» **OBJECTIVE**:
Return the listing verbatim from its first line through the line containing "Given: Choose the $1,106.7 cell", with both of those lines included.
** begin TASK MATERIAL **
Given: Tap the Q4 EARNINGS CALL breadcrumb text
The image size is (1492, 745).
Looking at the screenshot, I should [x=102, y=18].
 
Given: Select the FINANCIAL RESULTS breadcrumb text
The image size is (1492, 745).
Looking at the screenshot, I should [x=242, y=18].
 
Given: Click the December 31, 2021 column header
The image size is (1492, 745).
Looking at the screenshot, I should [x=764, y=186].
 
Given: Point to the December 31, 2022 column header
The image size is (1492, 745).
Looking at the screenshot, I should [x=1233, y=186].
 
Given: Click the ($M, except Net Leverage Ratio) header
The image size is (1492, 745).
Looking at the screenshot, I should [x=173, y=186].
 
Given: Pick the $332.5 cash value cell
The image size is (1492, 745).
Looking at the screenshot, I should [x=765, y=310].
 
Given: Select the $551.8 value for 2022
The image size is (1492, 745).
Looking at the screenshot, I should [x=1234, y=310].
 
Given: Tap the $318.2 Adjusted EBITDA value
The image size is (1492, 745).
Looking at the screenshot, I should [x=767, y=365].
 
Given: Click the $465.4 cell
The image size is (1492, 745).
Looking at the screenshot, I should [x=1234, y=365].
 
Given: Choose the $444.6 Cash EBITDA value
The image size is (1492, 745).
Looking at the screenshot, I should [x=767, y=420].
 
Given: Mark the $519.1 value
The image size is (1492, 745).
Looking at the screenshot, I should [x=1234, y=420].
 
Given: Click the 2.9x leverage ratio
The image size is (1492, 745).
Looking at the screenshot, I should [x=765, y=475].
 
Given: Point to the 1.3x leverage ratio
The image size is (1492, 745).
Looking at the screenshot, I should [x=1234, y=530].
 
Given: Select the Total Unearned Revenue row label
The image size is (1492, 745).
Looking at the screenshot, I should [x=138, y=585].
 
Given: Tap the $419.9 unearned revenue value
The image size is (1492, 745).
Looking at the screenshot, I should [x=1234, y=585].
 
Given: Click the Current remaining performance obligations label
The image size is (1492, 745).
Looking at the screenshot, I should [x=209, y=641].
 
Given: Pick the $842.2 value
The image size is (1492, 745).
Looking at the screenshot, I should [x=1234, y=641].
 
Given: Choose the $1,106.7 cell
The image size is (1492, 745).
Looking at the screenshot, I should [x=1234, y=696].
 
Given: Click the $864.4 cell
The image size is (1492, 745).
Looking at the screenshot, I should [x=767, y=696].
** end TASK MATERIAL **
» **REPLY TO THE TASK**:
Given: Tap the Q4 EARNINGS CALL breadcrumb text
The image size is (1492, 745).
Looking at the screenshot, I should [x=102, y=18].
 
Given: Select the FINANCIAL RESULTS breadcrumb text
The image size is (1492, 745).
Looking at the screenshot, I should [x=242, y=18].
 
Given: Click the December 31, 2021 column header
The image size is (1492, 745).
Looking at the screenshot, I should [x=764, y=186].
 
Given: Point to the December 31, 2022 column header
The image size is (1492, 745).
Looking at the screenshot, I should [x=1233, y=186].
 
Given: Click the ($M, except Net Leverage Ratio) header
The image size is (1492, 745).
Looking at the screenshot, I should [x=173, y=186].
 
Given: Pick the $332.5 cash value cell
The image size is (1492, 745).
Looking at the screenshot, I should [x=765, y=310].
 
Given: Select the $551.8 value for 2022
The image size is (1492, 745).
Looking at the screenshot, I should [x=1234, y=310].
 
Given: Tap the $318.2 Adjusted EBITDA value
The image size is (1492, 745).
Looking at the screenshot, I should [x=767, y=365].
 
Given: Click the $465.4 cell
The image size is (1492, 745).
Looking at the screenshot, I should [x=1234, y=365].
 
Given: Choose the $444.6 Cash EBITDA value
The image size is (1492, 745).
Looking at the screenshot, I should [x=767, y=420].
 
Given: Mark the $519.1 value
The image size is (1492, 745).
Looking at the screenshot, I should [x=1234, y=420].
 
Given: Click the 2.9x leverage ratio
The image size is (1492, 745).
Looking at the screenshot, I should [x=765, y=475].
 
Given: Point to the 1.3x leverage ratio
The image size is (1492, 745).
Looking at the screenshot, I should [x=1234, y=530].
 
Given: Select the Total Unearned Revenue row label
The image size is (1492, 745).
Looking at the screenshot, I should [x=138, y=585].
 
Given: Tap the $419.9 unearned revenue value
The image size is (1492, 745).
Looking at the screenshot, I should [x=1234, y=585].
 
Given: Click the Current remaining performance obligations label
The image size is (1492, 745).
Looking at the screenshot, I should [x=209, y=641].
 
Given: Pick the $842.2 value
The image size is (1492, 745).
Looking at the screenshot, I should [x=1234, y=641].
 
Given: Choose the $1,106.7 cell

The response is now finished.